Writer Christina Cauterucci writes in Slate, “Offices that provide a free stock of menstrual products in their bathrooms are making a small investment in their workers’ well-being that can yield disproportionate returns in morale and productivity.” She also cites stats from the UK’s Tampon Club.
She goes on to say, “as co-working [sic] spaces engage in an arms race of amenities to convince ever hipper companies to untether from old-school office setups, many have left their members to figure out menstrual supplies on their own. A DC space boasts that ‘you won’t find any carpets, water-coolers or Ikea’ there.’ You also won’t find any tampons or pads in the restroom. You will find free snacks, soda, beer, monthly catered lunches, and a ping-pong table.
A national brand offers beer and wine, plus members get fresh fruit, granola bars, Red Bull, twice-monthly breakfasts, and occasional in-office massages from professional massage therapists—all free. Menstrual products are some of the only amenities behind a paywall.
“Unless an individual building management company decides to provide them to members, tampons and pads are only available from bathroom vending machines. Another space that doesn’t offer menstrual supplies, does provide San Pellegrino, soda, snacks, and discounts at yoga studios. A member testimonial commends his space’s rotating artwork and Zen music. Members get free lattes, access to a fully stocked bar cart, and monthly catered lunches. If they bleed through their tampons, though, they’re out of luck.”
One of the challenges as a coworking member is that community managers often wait for requests from the members before there is a perceived need. Here, lemme help you out . . . IF YOU HAVE WOMEN IN YOUR SPACE, THERE IS A NEED. Sorry for yelling.
Oh, and another thing. She recounts the story of a woman helping a man get a new space started. On their shopping list, she added “more trash cans for ladies room.” He asked what happened to the one in there? This was her opportunity to enlighten him as to the need of individual ones within reach.
In The Mix Coworking, we offer amenity baskets in both men’s and women’s restrooms with all sorts of comfort items: hand lotion, mouthwash, emery boards, hairspray, and more. It’s also a demonstration of radical hospitality to the church folks with whom we share the space.
Creating awareness of this common need also expands our awareness of the needs of women in poverty among us. One of our members, Laura Harvey, initiated a holiday service project for Take Charge. Period. While other spaces were having canned food drives, we had a feminine product drive called Party. Period. Some of our community members really got into it, even creating Christmas decorations out of products to adorn a little tree. It was hilarious.
After a few weeks, we had a mountain of products right there in the space and the conversations it sparked were rich. Men were astonished at how expensive they were. The food pantry folks had to prompt us that they needed more pads than tampons. The upper middle class white women were surprised to learn that women of other cultures, and immigrant women in particular, prefer pads.

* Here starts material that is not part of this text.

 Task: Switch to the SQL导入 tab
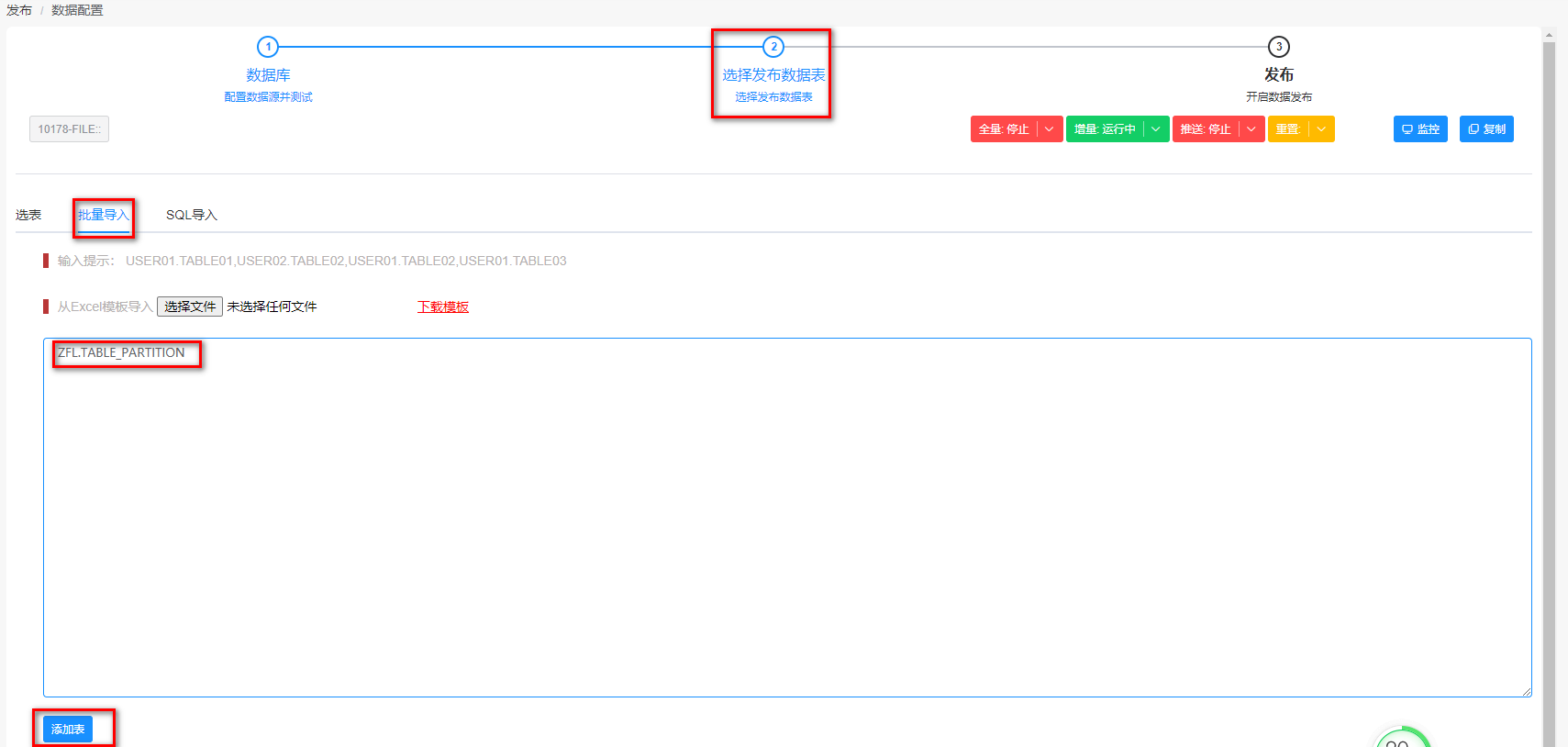pos(191,215)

Unexpectedly, the church upstairs needed to use the coworking space for Sunday church service around that time. We suggested to the pastor that he might offer some explanation as to why there was the aforementioned mountain of products in the space. He did and there was a smattering of uncomfortable giggles. After the service, an elderly woman with a cane sought me out and pressed a $10 in my hand. “Get those ladies what they need,” she said firmly, resolutely. It spoke to me about what she had experienced in a lifetime of the secret sisterhood of women.
But secrets are about shame, and shame prevents women from asking for what we need. So, if your space isn’t supplying what you need or doesn’t respond to your request, pool your resources with the other women in the space and make it happen.
And think about finding another space!